DIRECTIONS — Your answer should consist of each line below that contains the string "computer".

RECORD EXTRACTS —
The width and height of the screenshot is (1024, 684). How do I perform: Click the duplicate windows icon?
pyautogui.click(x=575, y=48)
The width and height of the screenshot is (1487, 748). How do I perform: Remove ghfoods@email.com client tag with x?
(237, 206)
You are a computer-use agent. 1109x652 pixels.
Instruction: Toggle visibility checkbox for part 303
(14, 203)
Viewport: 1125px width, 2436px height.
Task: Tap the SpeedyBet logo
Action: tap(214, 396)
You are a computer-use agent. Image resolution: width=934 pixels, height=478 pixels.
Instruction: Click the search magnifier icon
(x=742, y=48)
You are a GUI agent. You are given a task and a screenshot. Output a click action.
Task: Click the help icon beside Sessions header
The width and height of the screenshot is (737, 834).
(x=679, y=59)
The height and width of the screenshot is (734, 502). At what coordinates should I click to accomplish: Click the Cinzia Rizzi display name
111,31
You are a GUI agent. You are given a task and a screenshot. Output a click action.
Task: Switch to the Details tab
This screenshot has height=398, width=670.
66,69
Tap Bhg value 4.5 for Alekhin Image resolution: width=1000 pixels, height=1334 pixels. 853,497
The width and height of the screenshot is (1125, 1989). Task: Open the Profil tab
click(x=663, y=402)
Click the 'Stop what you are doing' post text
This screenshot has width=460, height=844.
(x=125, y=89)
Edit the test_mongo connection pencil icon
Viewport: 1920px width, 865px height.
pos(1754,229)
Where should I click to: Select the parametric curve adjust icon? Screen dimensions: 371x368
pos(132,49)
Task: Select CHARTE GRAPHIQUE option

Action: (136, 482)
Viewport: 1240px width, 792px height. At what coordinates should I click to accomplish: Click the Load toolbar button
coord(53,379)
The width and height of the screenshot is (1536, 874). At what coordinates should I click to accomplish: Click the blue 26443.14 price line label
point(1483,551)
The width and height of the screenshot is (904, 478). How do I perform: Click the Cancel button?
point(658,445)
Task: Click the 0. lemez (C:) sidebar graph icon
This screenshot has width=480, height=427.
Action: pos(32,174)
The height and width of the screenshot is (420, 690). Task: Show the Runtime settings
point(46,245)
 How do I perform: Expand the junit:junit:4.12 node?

ANSWER TO THIS PROBLEM —
You are a computer-use agent. 1109x652 pixels.
You are a computer-use agent. Image resolution: width=934 pixels, height=478 pixels.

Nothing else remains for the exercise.